• Do this:
Print the listing below verbatim, leaving out the pictures.

• Source material:
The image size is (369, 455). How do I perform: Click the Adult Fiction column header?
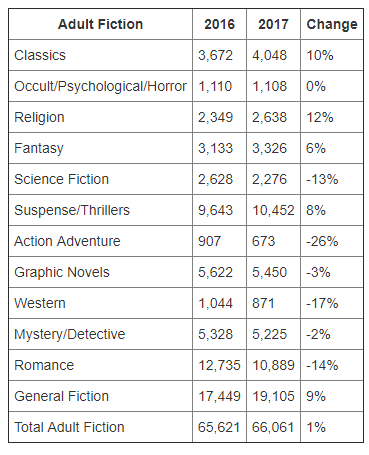100,24
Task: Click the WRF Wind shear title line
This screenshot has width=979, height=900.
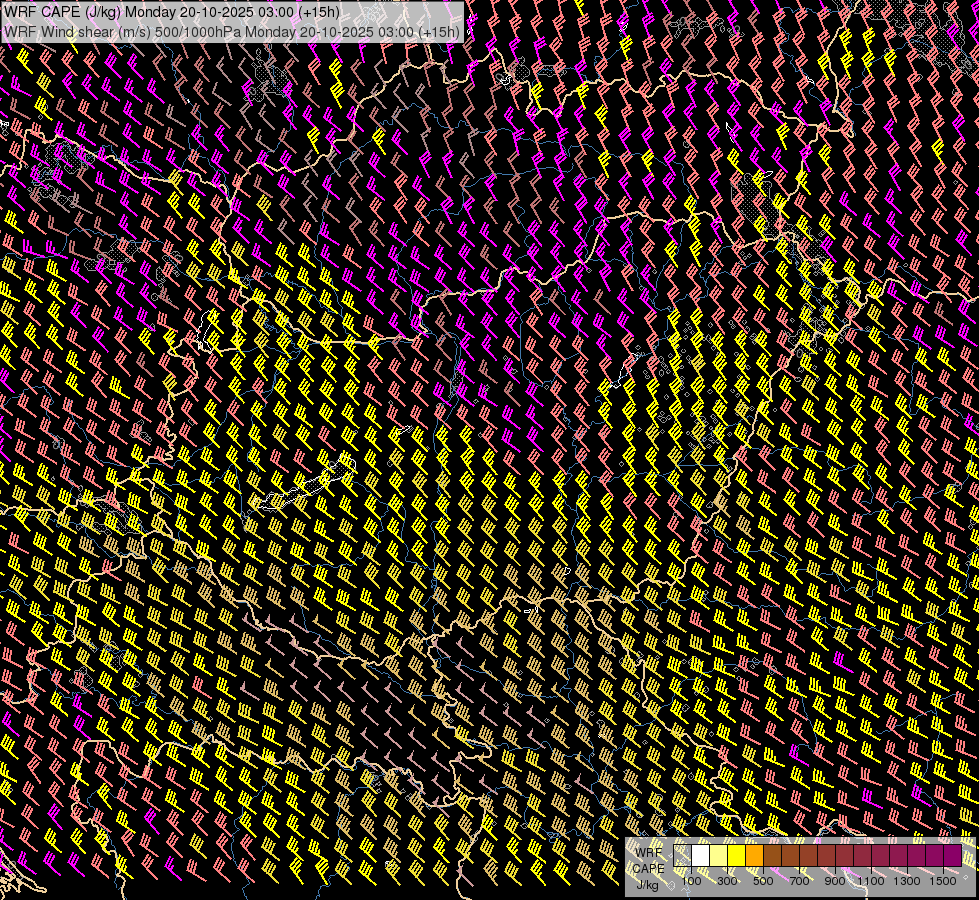Action: point(232,31)
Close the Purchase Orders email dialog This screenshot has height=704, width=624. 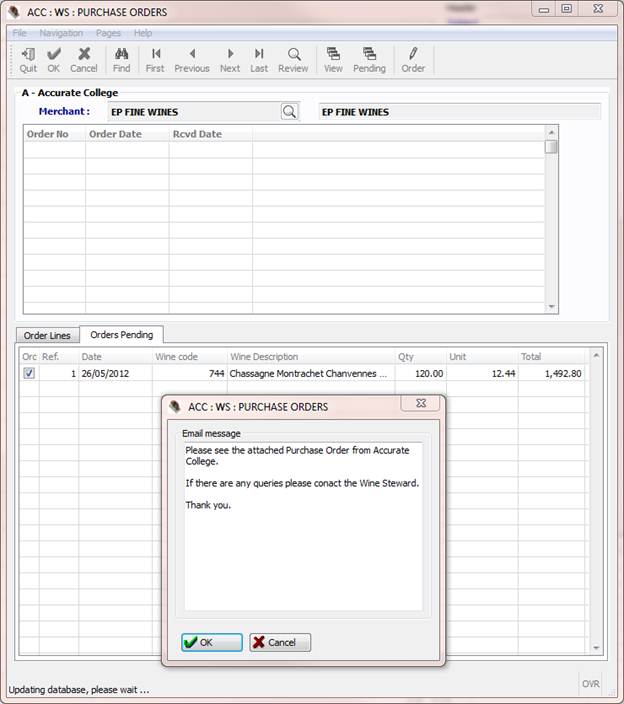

• Task result:
The image size is (369, 455). How do I perform: Click the Adult Fiction column header?
100,24
Task: Click the WRF Wind shear title line
This screenshot has width=979, height=900.
Action: point(232,31)
Close the Purchase Orders email dialog This screenshot has height=704, width=624. 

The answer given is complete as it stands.